“I Was Just Kidding!” Assertion Can’t Justify Dismissal of Libel Case
From Feitosa v. Keem, decided Tuesday by Judge William Skretny (W.D.N.Y.):
In this action, Plaintiff Dennis Feitosa alleges that Defendant Daniel Keem defamed him when he tweeted that “Def Noodles,” Feitosa’s YouTube persona, had been accused of grooming 12- to 15-year-old girls….

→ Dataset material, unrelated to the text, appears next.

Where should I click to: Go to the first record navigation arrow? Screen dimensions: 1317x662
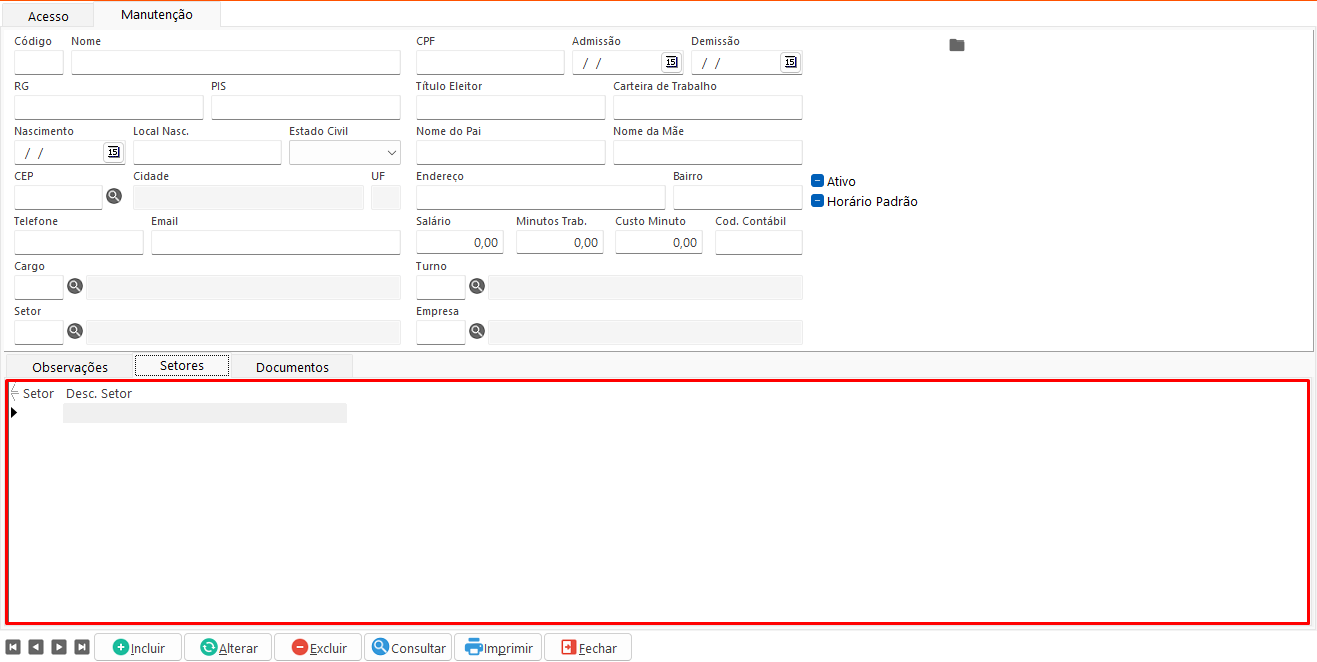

Keem also argues that the Tweet is protected by the First Amendment because it is not a factual assertion capable of being proven true. Rather, he argues, in light of the Twitter context, the Tweet is clearly a joke, an example of hyperbolic and rhetorical speech that no reader familiar with the Twitter genre would have taken as stating provable facts. Keem explains that within the insular influencer world both Feitosa and Keem inhabit, “comedians, entertainers, gamers, and influencers often post salacious and sometimes-controversial mocking content about each other and others with the hope of generating reactions among those who follow them.”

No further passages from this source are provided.